**The task:**
Go through the records, and copy each line in which the string "agent" is present.
*** Exercise materials Section Begins ***
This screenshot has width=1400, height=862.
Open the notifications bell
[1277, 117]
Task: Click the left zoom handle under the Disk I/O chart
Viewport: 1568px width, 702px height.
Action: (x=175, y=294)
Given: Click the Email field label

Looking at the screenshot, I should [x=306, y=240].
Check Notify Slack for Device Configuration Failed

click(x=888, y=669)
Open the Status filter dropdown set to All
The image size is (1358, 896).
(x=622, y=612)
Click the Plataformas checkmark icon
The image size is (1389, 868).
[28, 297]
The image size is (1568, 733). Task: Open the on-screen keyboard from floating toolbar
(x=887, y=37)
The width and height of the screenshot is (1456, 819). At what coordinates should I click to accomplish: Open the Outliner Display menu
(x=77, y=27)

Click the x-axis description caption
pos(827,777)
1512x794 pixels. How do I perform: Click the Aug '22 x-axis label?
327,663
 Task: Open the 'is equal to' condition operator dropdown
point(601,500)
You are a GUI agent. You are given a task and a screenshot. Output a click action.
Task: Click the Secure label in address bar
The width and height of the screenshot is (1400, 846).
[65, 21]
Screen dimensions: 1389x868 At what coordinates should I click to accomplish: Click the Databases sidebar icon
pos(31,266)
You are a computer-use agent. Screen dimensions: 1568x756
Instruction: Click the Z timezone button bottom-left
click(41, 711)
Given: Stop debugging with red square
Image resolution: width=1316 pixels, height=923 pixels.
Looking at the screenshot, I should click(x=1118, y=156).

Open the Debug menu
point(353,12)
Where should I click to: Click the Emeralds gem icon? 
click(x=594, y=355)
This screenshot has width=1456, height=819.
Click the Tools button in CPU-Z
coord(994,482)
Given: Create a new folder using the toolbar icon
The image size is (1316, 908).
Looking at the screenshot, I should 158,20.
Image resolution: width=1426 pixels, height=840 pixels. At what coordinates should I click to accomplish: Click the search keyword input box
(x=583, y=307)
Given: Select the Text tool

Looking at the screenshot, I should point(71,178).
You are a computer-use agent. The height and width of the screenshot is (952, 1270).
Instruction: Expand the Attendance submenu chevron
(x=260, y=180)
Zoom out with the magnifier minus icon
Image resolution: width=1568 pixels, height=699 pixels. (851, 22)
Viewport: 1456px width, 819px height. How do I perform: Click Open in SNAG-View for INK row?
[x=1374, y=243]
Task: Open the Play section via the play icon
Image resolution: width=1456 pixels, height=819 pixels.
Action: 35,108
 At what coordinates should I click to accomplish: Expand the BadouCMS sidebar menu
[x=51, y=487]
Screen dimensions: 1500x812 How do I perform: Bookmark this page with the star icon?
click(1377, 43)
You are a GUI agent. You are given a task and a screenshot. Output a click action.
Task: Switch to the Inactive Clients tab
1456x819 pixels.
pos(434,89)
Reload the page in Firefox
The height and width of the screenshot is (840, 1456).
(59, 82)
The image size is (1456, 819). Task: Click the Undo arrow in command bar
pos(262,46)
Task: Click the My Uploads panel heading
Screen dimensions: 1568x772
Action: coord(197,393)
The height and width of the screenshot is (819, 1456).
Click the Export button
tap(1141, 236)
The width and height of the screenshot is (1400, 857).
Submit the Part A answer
*** Exercise materials Section Ends ***
**Response below:**
You are a GUI agent. You are given a task and a screenshot. Output a click action.
You are a computer-use agent. Screen dimensions: 1568x756
You are a computer-use agent. The height and width of the screenshot is (952, 1270).
You are a GUI agent. You are given a task and a screenshot. Output a click action.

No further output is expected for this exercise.